Even a single DUI citation should be a signal that you must assess your situation and use. Incidents of DUI have increased in states that have legalized cannabis. Everyone who violates DUI regs should consider issues of responsibility and accountability.
9. Withdrawal Symptoms: All cannabis users should take periodic tolerance breaks. Such breaks realign the brain and body and test the user’s level of tolerance.
But, you may have a problem if a break leads to withdrawal symptoms like anger, depression, insomnia, nervousness, and restlessness. If tolerance breaks lead to agitated cravings and central nervous system reactions, your cannabis use needs curtailing.
10. Increased Use: Users inclined to CUD will take cannabis in increasingly larger amounts with increasing frequency because their tolerance increases.
They repeat and increase their sacrifice of time, family, school, and job to use more. And, conversely, they may want to reduce their intake, but find it hard to do.

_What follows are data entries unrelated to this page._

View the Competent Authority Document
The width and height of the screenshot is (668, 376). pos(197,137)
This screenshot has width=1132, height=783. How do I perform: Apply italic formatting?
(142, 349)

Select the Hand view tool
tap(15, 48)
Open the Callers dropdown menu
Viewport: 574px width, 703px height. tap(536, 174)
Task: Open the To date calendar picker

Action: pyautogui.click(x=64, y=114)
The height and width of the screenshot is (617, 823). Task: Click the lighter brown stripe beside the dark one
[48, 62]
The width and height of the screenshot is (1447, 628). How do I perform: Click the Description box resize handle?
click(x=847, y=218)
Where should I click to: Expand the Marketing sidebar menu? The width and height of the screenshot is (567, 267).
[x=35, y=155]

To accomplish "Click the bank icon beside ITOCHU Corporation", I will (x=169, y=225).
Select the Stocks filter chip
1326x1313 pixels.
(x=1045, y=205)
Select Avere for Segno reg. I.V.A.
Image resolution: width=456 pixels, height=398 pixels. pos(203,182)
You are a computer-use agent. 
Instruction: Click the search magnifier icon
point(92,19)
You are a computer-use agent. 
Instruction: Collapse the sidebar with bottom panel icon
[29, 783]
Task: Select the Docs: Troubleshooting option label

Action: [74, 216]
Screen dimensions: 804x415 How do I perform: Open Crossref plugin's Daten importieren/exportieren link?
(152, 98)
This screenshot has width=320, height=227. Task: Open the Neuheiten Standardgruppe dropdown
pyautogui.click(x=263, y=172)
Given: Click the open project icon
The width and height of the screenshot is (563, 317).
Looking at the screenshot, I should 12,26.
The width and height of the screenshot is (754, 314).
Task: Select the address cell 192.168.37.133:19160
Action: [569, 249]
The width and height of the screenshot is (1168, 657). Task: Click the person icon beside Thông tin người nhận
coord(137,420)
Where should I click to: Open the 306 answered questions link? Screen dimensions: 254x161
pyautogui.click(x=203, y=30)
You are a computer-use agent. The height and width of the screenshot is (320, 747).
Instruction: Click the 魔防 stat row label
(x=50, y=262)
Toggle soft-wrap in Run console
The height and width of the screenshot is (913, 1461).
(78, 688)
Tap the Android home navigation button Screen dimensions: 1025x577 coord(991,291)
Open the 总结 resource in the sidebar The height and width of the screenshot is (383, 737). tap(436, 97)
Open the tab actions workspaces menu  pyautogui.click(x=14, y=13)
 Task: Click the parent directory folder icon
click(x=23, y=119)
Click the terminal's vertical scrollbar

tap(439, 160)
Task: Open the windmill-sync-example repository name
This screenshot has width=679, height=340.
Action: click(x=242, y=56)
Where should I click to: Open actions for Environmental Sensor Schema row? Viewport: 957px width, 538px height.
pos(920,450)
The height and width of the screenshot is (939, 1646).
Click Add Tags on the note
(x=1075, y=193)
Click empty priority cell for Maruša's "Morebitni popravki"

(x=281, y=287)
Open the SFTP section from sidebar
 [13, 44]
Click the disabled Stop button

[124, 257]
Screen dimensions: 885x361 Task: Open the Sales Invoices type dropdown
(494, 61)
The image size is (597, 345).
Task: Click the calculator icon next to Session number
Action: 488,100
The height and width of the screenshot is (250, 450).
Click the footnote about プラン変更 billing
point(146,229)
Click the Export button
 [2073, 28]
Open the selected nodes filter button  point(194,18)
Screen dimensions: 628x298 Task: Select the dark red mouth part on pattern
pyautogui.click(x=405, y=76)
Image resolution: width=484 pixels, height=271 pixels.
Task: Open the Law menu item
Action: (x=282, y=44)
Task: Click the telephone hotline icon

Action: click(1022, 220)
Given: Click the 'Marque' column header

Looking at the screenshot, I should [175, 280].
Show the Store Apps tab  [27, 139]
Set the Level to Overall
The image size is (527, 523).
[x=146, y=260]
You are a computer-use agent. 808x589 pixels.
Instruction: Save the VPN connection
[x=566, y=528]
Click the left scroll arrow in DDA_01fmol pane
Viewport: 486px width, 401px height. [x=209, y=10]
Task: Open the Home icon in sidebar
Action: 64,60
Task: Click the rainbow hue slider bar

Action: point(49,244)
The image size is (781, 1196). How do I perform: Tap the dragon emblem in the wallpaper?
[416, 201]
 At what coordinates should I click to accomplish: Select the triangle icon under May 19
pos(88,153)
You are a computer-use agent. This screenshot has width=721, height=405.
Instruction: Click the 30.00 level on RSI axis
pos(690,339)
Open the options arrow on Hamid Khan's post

11. Spiteful Continuance: Once users defy the obvious, as they continue to use despite physical, psychological, and social problems, they move closer to Cannabis User Disorder.
If they see, recognize, and appreciate the signs that cannabis use needs curtailing, they can find help in online forums, support groups, and CUD recovery programs.
An extra sign your cannabis use needs curtailing
Researchers, medical professionals, psychologists, and cannabis advocates say that cannabis is not addictive in the sense of alcohol or hard drugs. But, they also recommend moderate use because chronic and irresponsible use can lead to physical, psychological, social, and legal problems.